Closed jk2569 closed 4 years ago
Hi,
Thank you for your question. Yes, the comment in your edit makes sense - as long as you're feeding the result of MaxMin or GroupSort to a linear layer, the specific ordering by which the mins and maxes are ordered won't matter - feel free to choose whichever implementation you like.
Cem
Thanks! I have another question. With regards to convolution layers, your group had a follow up paper, BCOP. However, you have a Bjorck orthogonalization implementation for convolution layers in this repo. Do you recommend using one over the other, and if so, why?
Definitely use the methods from our follow-up work! We identify and remedy some of the problematic issues related to naively implementing Lipschitz convolution operations.

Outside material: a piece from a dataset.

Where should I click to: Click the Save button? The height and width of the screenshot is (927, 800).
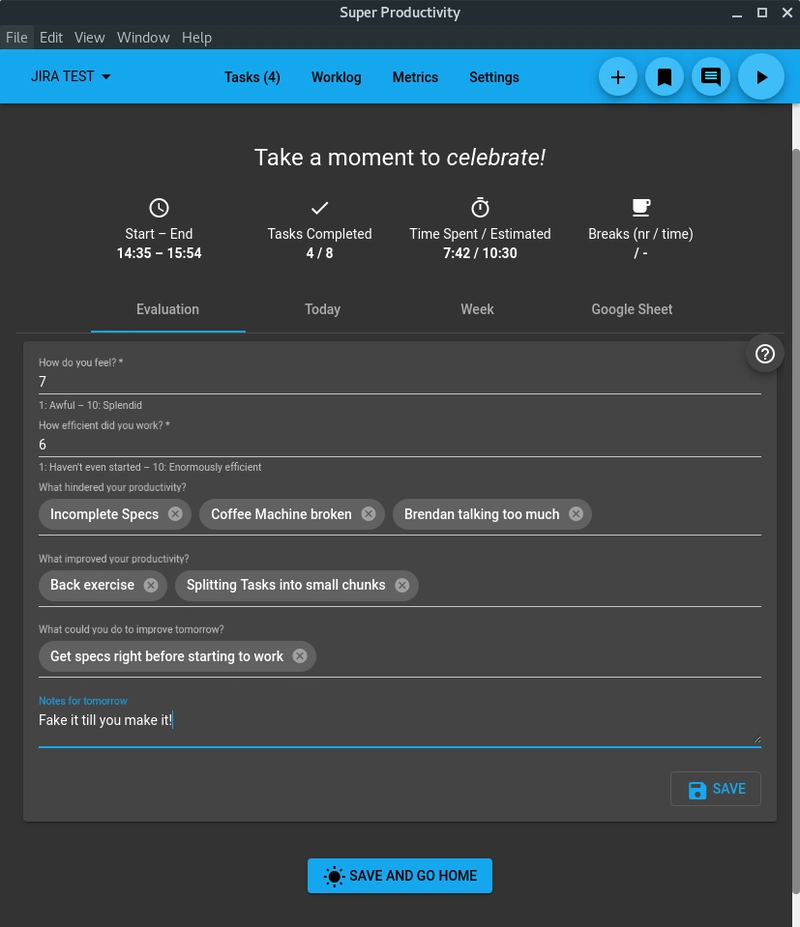point(716,789)
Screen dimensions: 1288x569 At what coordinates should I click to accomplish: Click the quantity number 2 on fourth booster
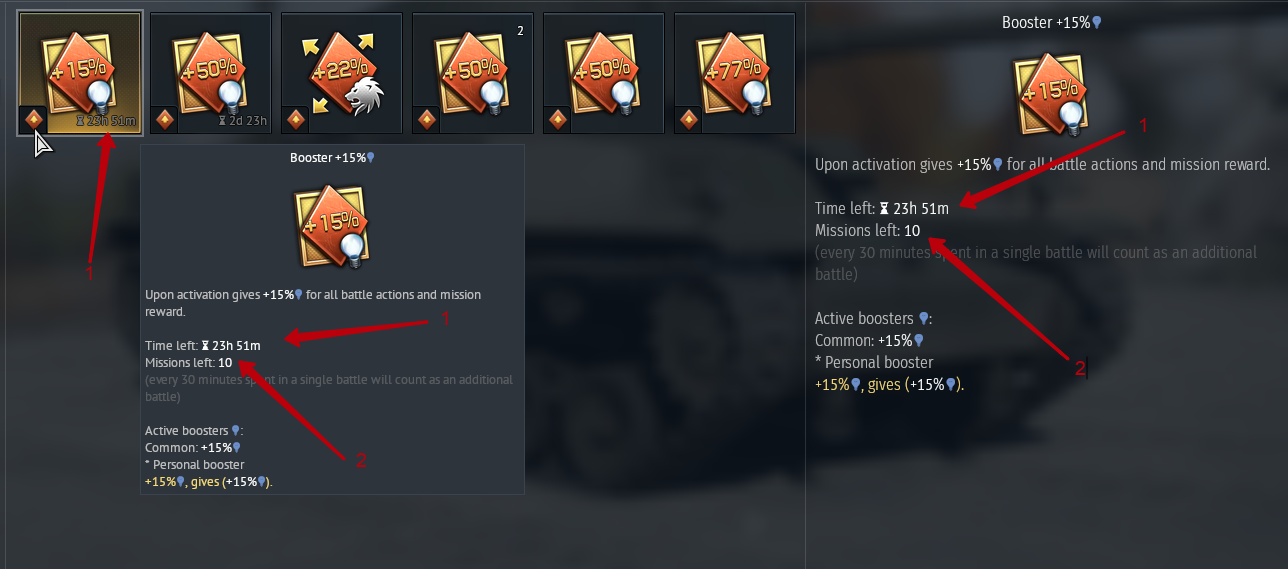(520, 31)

Will do! Could you clarify which problems with the naive Lipschitz convolution implementation you are talking about? As in, what's wrong with the convolution done here and what does BCOP correct?

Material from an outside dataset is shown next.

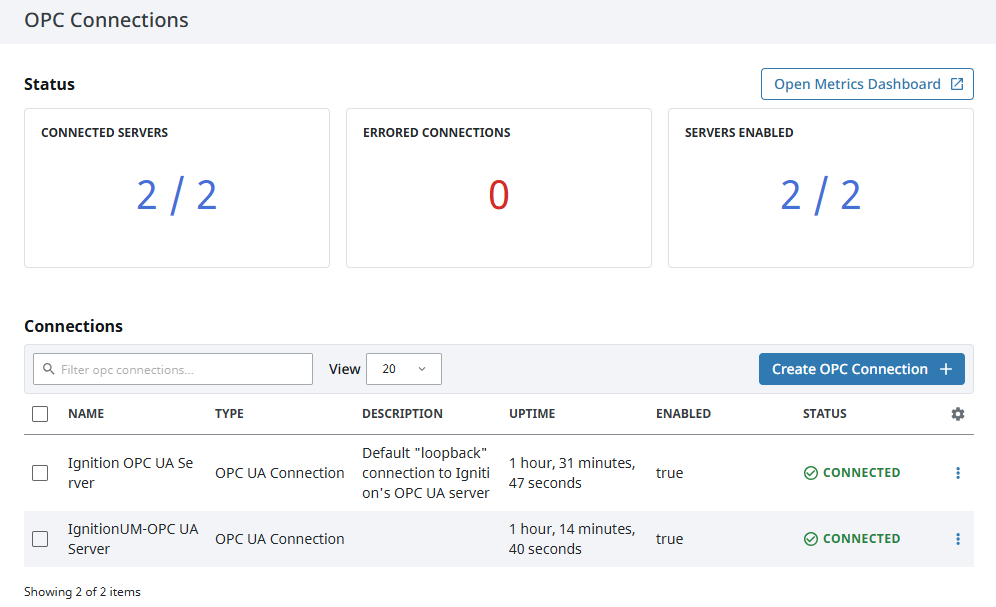Sort by the UPTIME column header
This screenshot has width=996, height=607.
(x=532, y=414)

There are a number of things that the new Lipschitz convolution operation fixes, but I think one of the important contributions is that the BCOP layer successfully parametrizes orthogonal convolutions and leads to layers that always preserve gradient norm, where the convolutions implemented here (although strictly Lipschitz) might lose gradient norm. We have some comparisons in the follow-up paper. You might also be interested in our analysis of the surprising difficulties that arise when one tries to optimize over orthogonal convolutions that we didn't know about when writing our first paper.
Awesome. Thank you!
Given an input of size (B, d), the behavior of GroupSort(d//2) and MaxMin(d//2) should be the same. However, a simple test will show that they do not produce the same results. In fact, in the code for MaxMin, the forward function simply concatenates the maxes and mins, thereby not having the interleaved max-min-max-... structure that is given in GroupSort. A bit confused because I'm expecting them to have the same behavior (with GroupSort being the correct implementation).
EDIT: Perhaps it might be okay since the output of MaxMIn is simply a permutation of the output of GroupSort for group size of 2. If a linear layer follows, this is essentially just permuting the rows of the weight matrix. Could someone confirm this?